* _Brano citato_:

◆ ◆ ◆

• Pippo

Filippo Citterio

Mi capita spesso di chiacchierare con tifosi di una certa età.
Bello.
Anzi: bellissimo.
Racconti epici ed indimenticabili di un calcio che, volente o nolente, oggi non c’è più.
Noi continuiamo a seguirlo ed amarlo, perché siamo malati e perché fin quando ci sarà un bambino che correrà dietro ad un pallone il mondo sarà ancora un bel posto dove vivere.
Però tante cose sono cambiate.
Troppe.

Detto ciò, molti “vecchietti” con i quali ho interagito nel corso del tempo sono di matrice Laziale e napoletana.
Per ovvie ragioni di tifo e di territorialità, chiaramente.
E tanti di loro, quando si discorre di terzini sinistri, mi citano sempre il buon Citterio.
Che ha indossato sia la casacca della Lazio che quella del Napoli e che io ricordo decisamente meglio sul finire della carriera, da giocatore (soprattutto difensore centrale) di Ascoli, Cremonese e Brescia.

Perché il buon Filippo –Pippo per gli amici-, in effetti, è stato un ottimo fluidificante di fascia mancina, convertitosi poi in esperto e tignoso baluardo difensivo negli ultimi anni spesi sui campi da gioco.

Procediamo con ordine, come da prassi.


Filippo Citterio viene alla luce in quel di Giussano, nell’autunno del 1955.
Oggi saremmo in provincia di Monza e della Brianza, ma negli anni cinquanta il comune di riferimento dei giussanesi era Milano.

Il piccolo Filippo cresce a pane e pallone, ma è bravo pure a scuola.
Fisicamente alto e smilzo, corre come una lepre e e tocca la sfera con buona tecnica.
Gioca nelle squadre di quartiere e nella rappresentativa scolastica, per poi entrare nella polisportiva della Vis Nova di Giussano, ove inizia a mettere in mostra doti oltremodo intriganti per un ragazzino di neanche quattordici anni d’età.

Citterio si ferma nella Vis Nova per un quadriennio circa, prima di essere ceduto -non ancora maggiorenne- al Seregno, che bazzica le zone medio-alte della serie C.
Una buona occasione per mettersi in mostra in una categoria che spesso funge da serbatoio per compagini di caratura superiore.

◆ ◆ ◆

* _Materiale fornito_:

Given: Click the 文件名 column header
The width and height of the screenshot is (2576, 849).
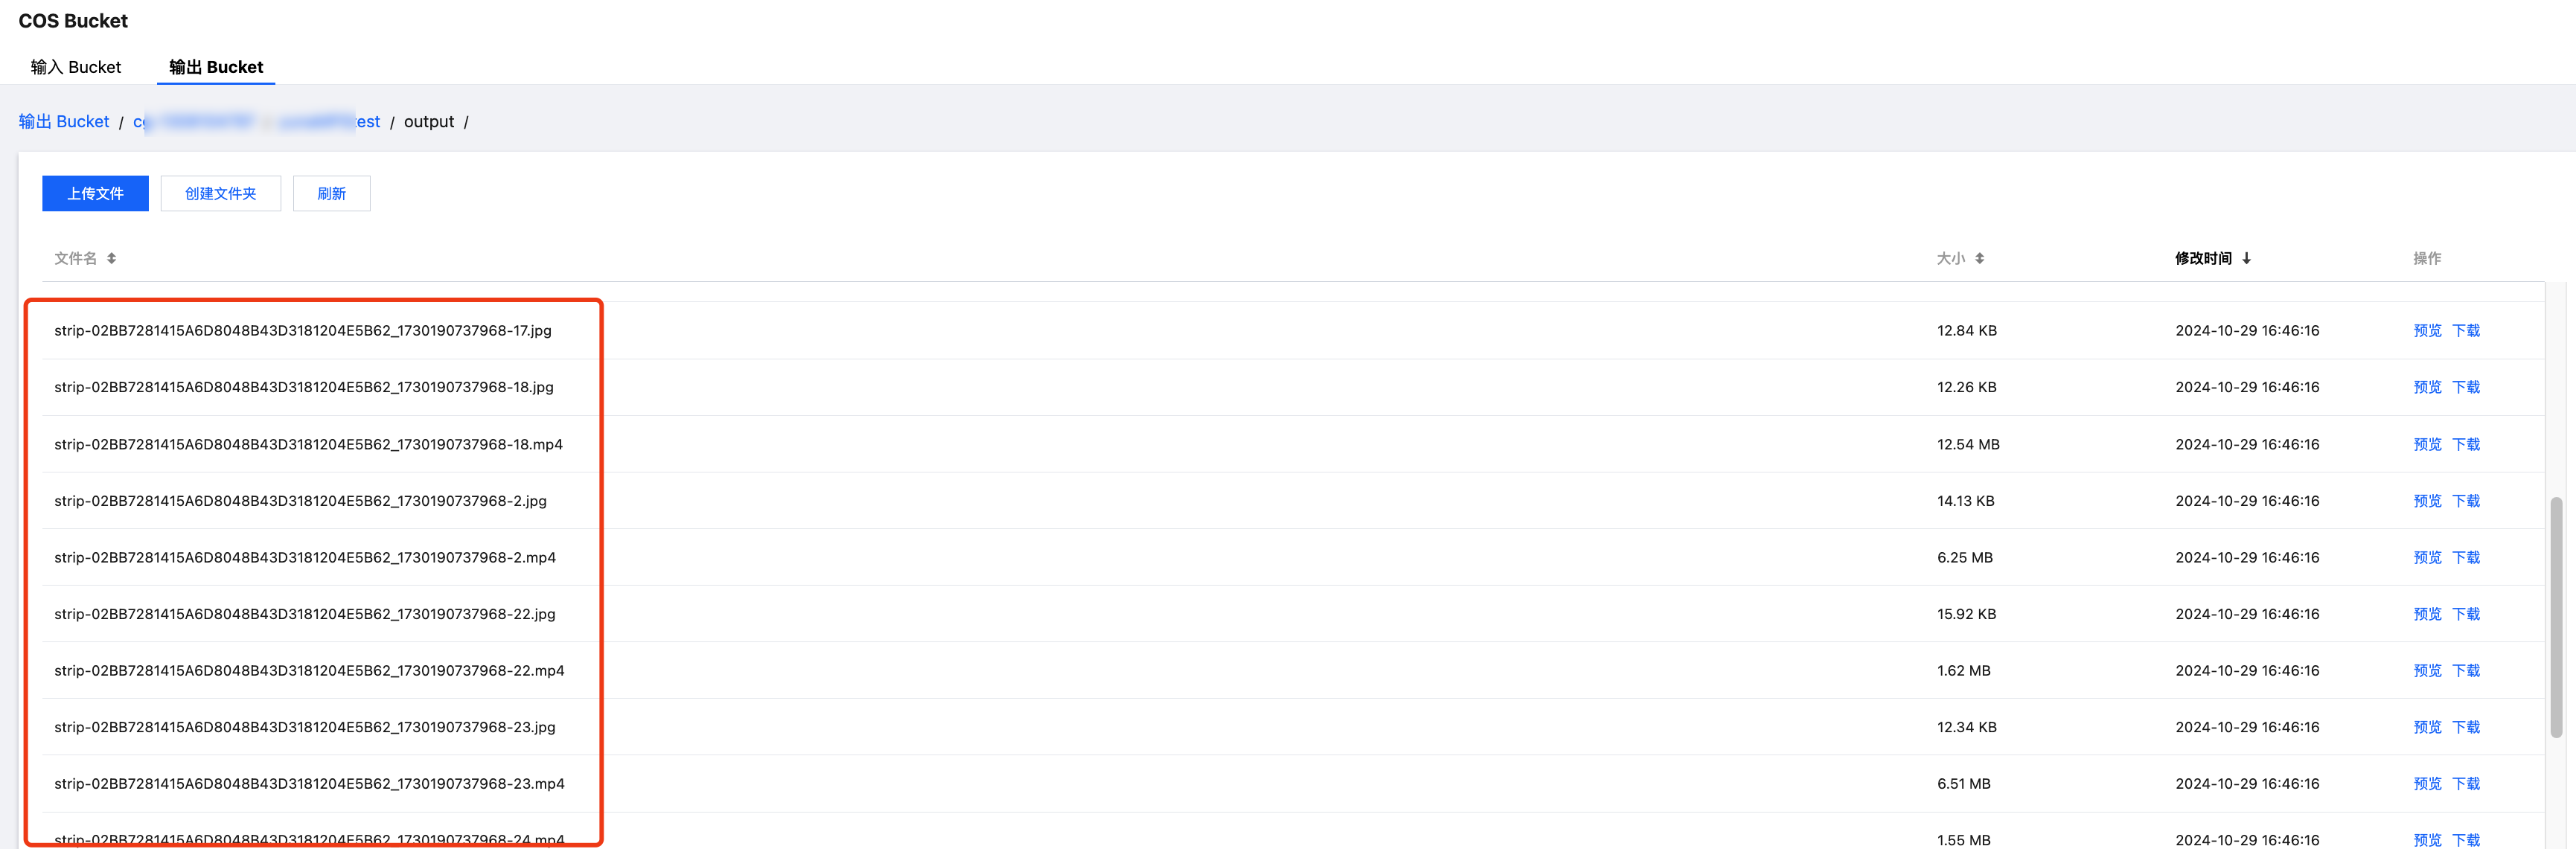Looking at the screenshot, I should 75,258.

◆ ◆ ◆

* _Compiti_:
**a)** Nel brano su Filippo Citterio, riscrivi il tratto che comincia con "Mi capita spesso" e termina con "non c’è più.", mettendo "appassionati" al posto di "tifosi".
**b)** Secondo il brano su Filippo Citterio, in quale comune e in quale stagione del 1955 è nato il calciatore?

* _Risposte ai compiti_:
**a)**
Mi capita spesso di chiacchierare con appassionati di una certa età.
Bello.
Anzi: bellissimo.
Racconti epici ed indimenticabili di un calcio che, volente o nolente, oggi non c’è più.

**b)** A Giussano, nell'autunno del 1955.